[Pixel coordinate grounding records]
* * * * * * *
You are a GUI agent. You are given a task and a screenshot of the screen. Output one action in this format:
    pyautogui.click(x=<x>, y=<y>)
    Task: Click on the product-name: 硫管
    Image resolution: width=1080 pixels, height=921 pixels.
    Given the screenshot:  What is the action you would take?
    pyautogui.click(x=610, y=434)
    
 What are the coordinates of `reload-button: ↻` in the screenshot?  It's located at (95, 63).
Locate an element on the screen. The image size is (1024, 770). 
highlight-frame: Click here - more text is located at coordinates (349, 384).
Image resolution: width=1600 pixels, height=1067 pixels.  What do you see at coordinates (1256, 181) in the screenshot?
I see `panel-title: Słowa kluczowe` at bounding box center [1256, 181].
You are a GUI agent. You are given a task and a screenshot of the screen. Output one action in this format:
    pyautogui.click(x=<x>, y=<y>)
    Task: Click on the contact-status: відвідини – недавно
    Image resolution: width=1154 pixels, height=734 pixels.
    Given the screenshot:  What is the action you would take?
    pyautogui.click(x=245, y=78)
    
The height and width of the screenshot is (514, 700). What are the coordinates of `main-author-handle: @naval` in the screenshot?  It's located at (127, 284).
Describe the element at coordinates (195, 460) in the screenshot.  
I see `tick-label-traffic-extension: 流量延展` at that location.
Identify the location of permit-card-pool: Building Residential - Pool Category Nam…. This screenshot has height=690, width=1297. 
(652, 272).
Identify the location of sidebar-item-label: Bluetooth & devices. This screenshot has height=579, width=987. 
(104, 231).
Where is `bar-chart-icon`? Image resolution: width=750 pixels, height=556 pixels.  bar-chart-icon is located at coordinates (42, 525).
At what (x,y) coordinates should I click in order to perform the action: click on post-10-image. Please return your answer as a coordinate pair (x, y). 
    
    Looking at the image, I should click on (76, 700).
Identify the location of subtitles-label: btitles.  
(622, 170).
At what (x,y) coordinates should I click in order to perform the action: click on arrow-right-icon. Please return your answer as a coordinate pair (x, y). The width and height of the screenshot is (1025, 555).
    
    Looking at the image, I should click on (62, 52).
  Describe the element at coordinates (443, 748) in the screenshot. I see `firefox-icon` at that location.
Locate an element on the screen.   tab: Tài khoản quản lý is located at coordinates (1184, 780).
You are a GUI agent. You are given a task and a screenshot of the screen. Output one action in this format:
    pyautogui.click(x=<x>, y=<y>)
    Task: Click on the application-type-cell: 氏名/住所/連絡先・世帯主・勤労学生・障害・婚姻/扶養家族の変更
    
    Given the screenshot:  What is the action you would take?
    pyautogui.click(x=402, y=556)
* * * * * * *
Your instructions: Reproduce every one of the records above word for word, keeping each line as it is.

Reply to the exercise:
You are a GUI agent. You are given a task and a screenshot of the screen. Output one action in this format:
    pyautogui.click(x=<x>, y=<y>)
    Task: Click on the product-name: 硫管
    Image resolution: width=1080 pixels, height=921 pixels.
    Given the screenshot:  What is the action you would take?
    pyautogui.click(x=610, y=434)
    
 What are the coordinates of `reload-button: ↻` in the screenshot?  It's located at (95, 63).
Locate an element on the screen. The image size is (1024, 770). 
highlight-frame: Click here - more text is located at coordinates (349, 384).
Image resolution: width=1600 pixels, height=1067 pixels.  What do you see at coordinates (1256, 181) in the screenshot?
I see `panel-title: Słowa kluczowe` at bounding box center [1256, 181].
You are a GUI agent. You are given a task and a screenshot of the screen. Output one action in this format:
    pyautogui.click(x=<x>, y=<y>)
    Task: Click on the contact-status: відвідини – недавно
    Image resolution: width=1154 pixels, height=734 pixels.
    Given the screenshot:  What is the action you would take?
    pyautogui.click(x=245, y=78)
    
The height and width of the screenshot is (514, 700). What are the coordinates of `main-author-handle: @naval` in the screenshot?  It's located at (127, 284).
Describe the element at coordinates (195, 460) in the screenshot.  
I see `tick-label-traffic-extension: 流量延展` at that location.
Identify the location of permit-card-pool: Building Residential - Pool Category Nam…. This screenshot has height=690, width=1297. 
(652, 272).
Identify the location of sidebar-item-label: Bluetooth & devices. This screenshot has height=579, width=987. 
(104, 231).
Where is `bar-chart-icon`? Image resolution: width=750 pixels, height=556 pixels.  bar-chart-icon is located at coordinates (42, 525).
At what (x,y) coordinates should I click in order to perform the action: click on post-10-image. Please return your answer as a coordinate pair (x, y). 
    
    Looking at the image, I should click on (76, 700).
Identify the location of subtitles-label: btitles.  
(622, 170).
At what (x,y) coordinates should I click in order to perform the action: click on arrow-right-icon. Please return your answer as a coordinate pair (x, y). The width and height of the screenshot is (1025, 555).
    
    Looking at the image, I should click on (62, 52).
  Describe the element at coordinates (443, 748) in the screenshot. I see `firefox-icon` at that location.
Locate an element on the screen.   tab: Tài khoản quản lý is located at coordinates (1184, 780).
You are a GUI agent. You are given a task and a screenshot of the screen. Output one action in this format:
    pyautogui.click(x=<x>, y=<y>)
    Task: Click on the application-type-cell: 氏名/住所/連絡先・世帯主・勤労学生・障害・婚姻/扶養家族の変更
    
    Given the screenshot:  What is the action you would take?
    pyautogui.click(x=402, y=556)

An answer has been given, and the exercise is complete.